--- START ---

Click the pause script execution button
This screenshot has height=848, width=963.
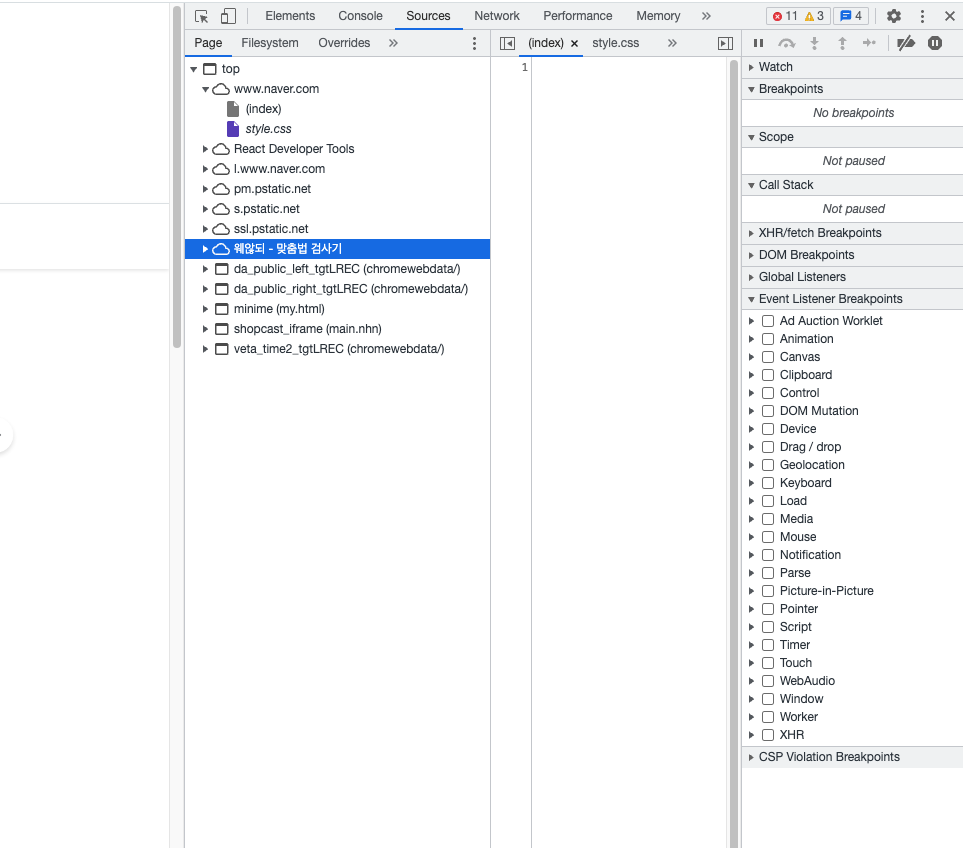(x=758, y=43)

--- END ---
--- START ---

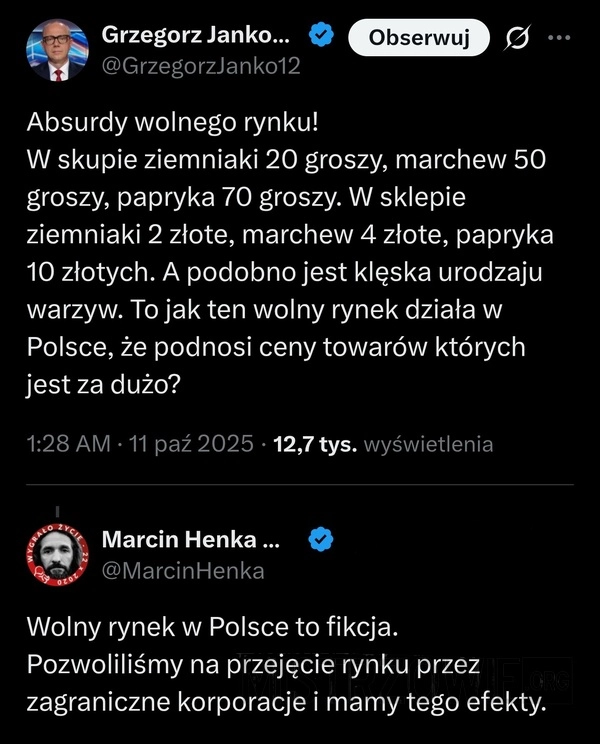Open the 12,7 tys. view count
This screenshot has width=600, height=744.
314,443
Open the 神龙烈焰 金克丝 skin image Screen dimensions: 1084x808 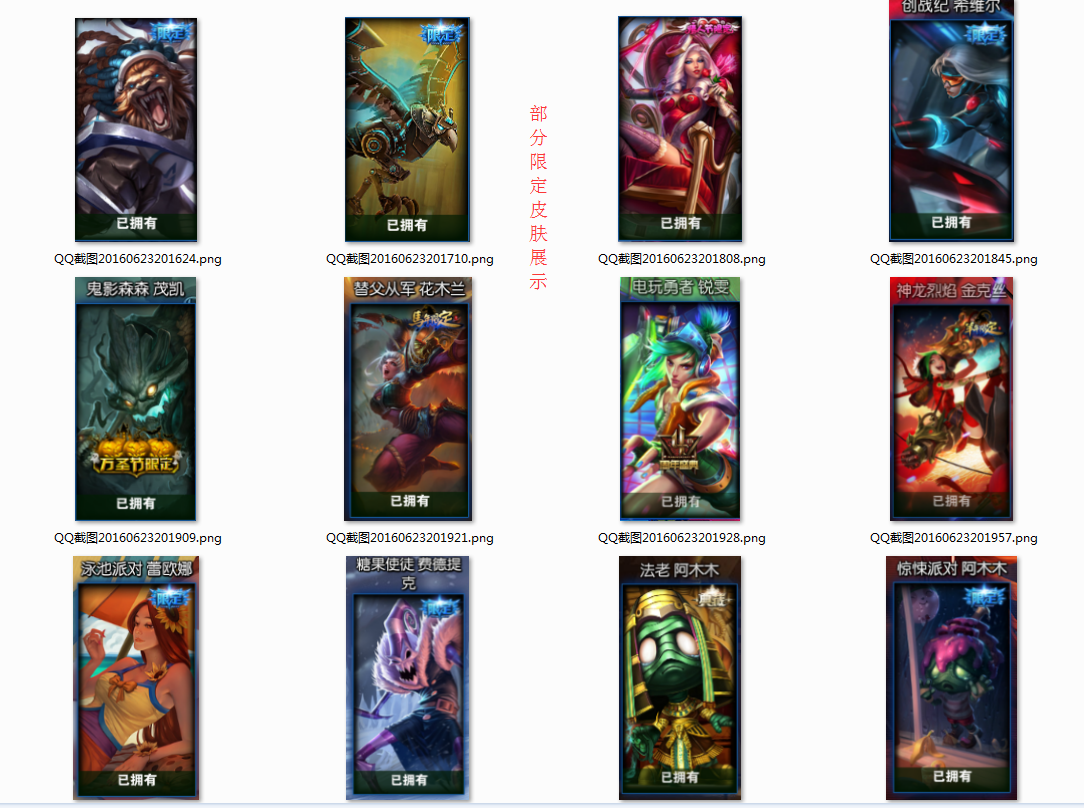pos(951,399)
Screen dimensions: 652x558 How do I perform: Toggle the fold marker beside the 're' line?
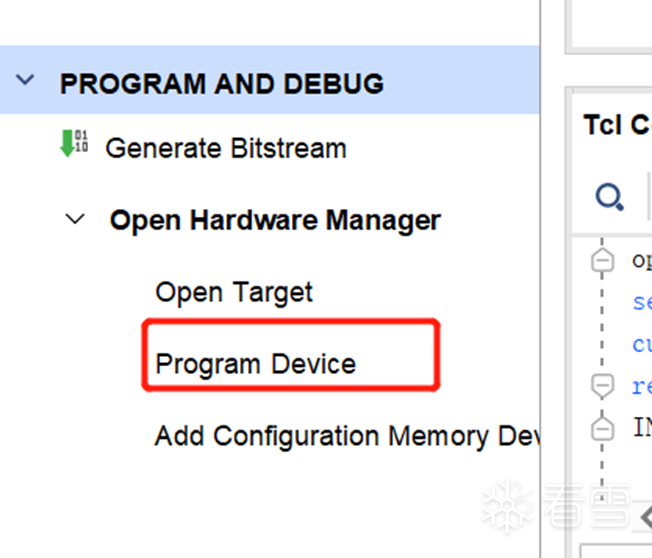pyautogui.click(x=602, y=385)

--- END ---
--- START ---

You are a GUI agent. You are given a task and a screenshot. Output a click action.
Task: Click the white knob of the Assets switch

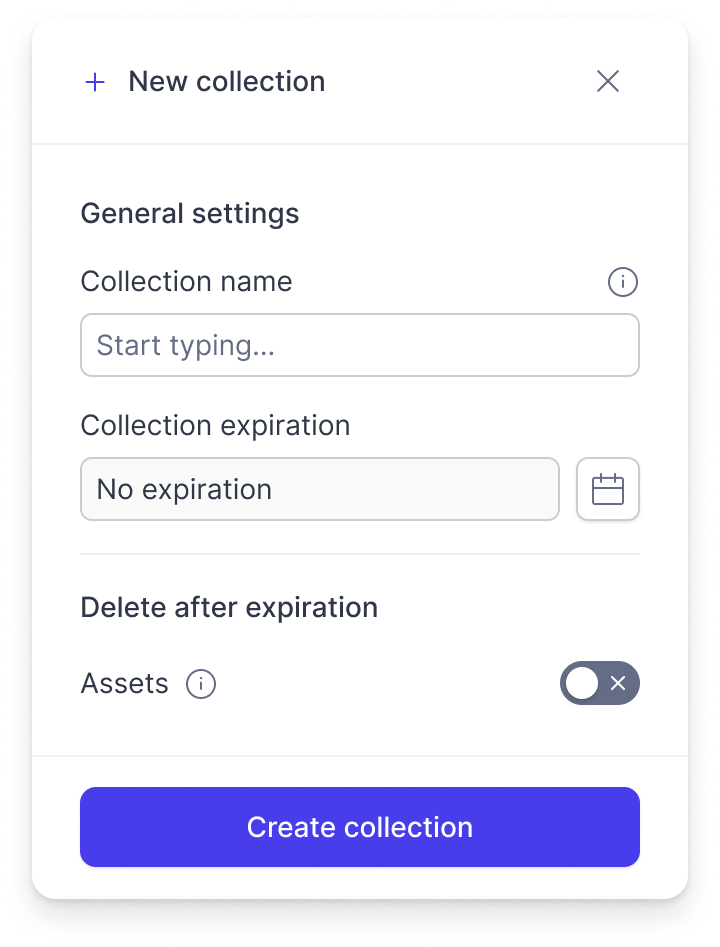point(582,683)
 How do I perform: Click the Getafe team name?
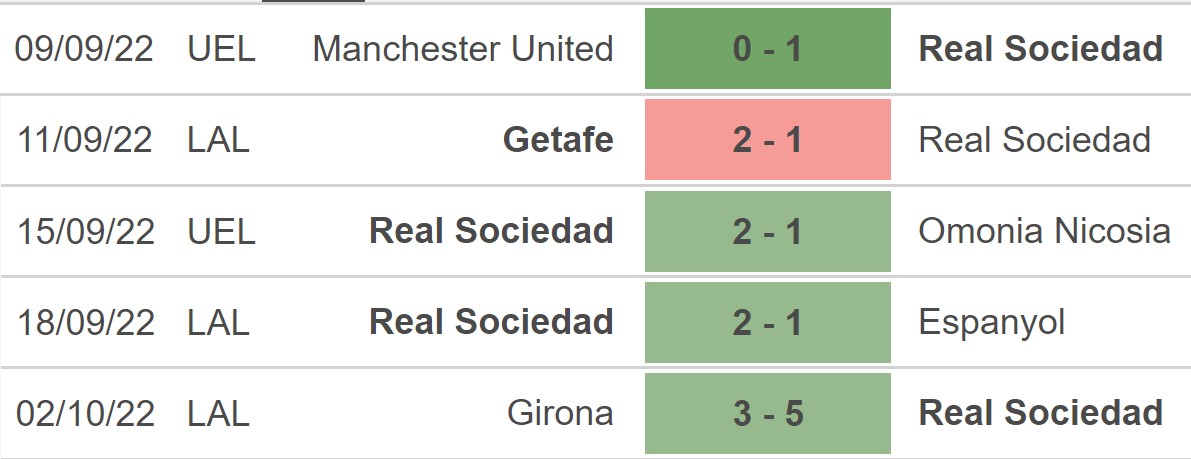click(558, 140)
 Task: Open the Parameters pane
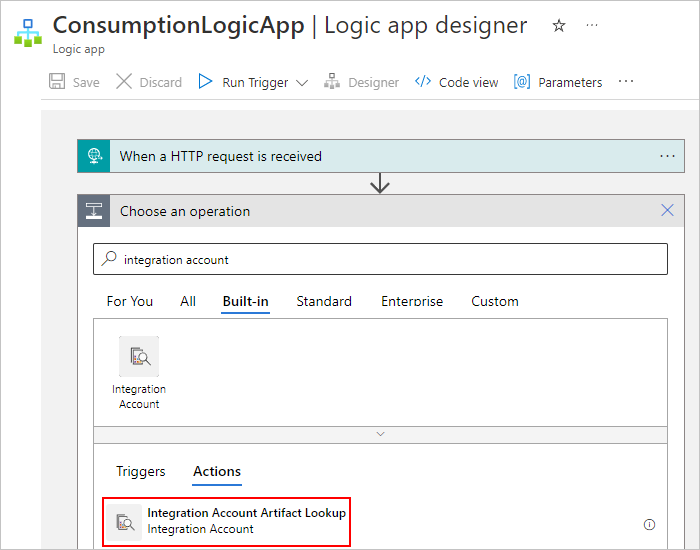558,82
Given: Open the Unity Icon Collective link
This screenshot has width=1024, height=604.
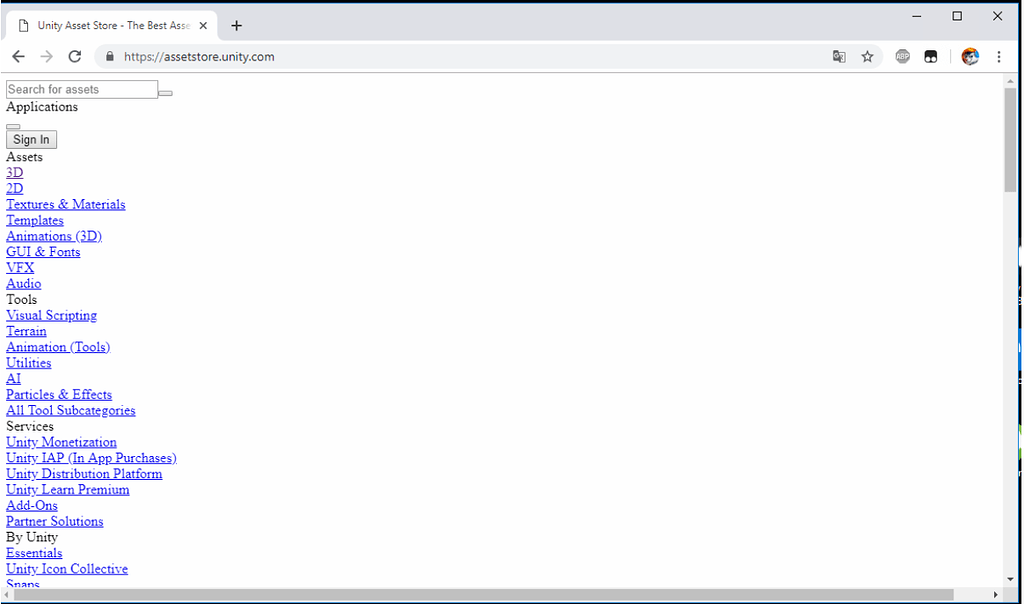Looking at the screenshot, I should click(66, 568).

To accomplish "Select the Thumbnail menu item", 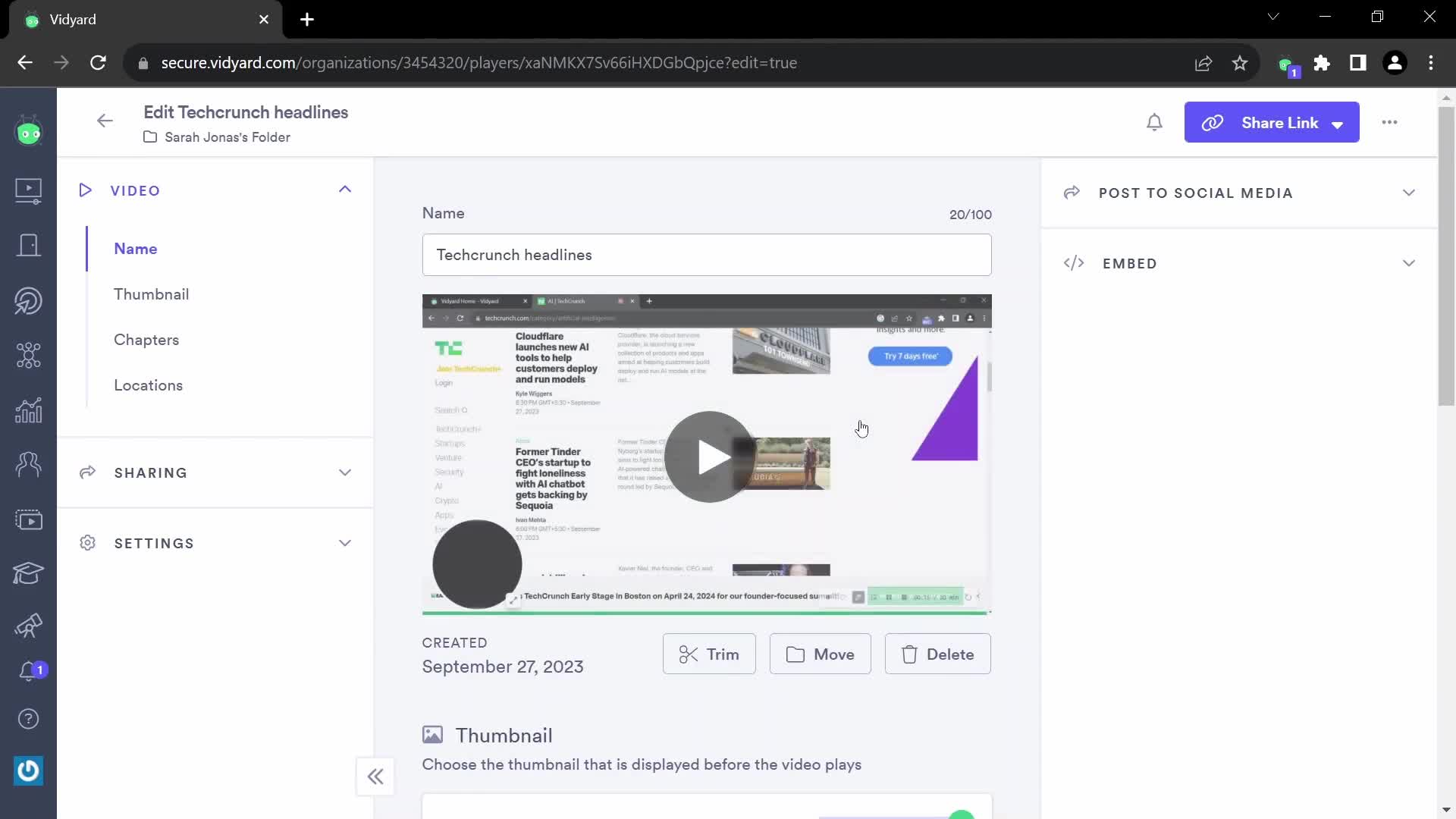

--- END ---

■ **Work request**
Everything above from the line with "You are a GUI" through the line with "the Thumbnail menu" should be retyped exactly, and nothing else; omit pictures.

■ **Task output**
You are a GUI agent. You are given a task and a screenshot. Output a click action.
Task: Click the white knob of the Assets switch

point(582,683)
 How do I perform: Click the Getafe team name?
click(558, 140)
 Task: Open the Parameters pane
558,82
Given: Open the Unity Icon Collective link
This screenshot has width=1024, height=604.
Looking at the screenshot, I should click(66, 568).

To accomplish "Select the Thumbnail menu item", 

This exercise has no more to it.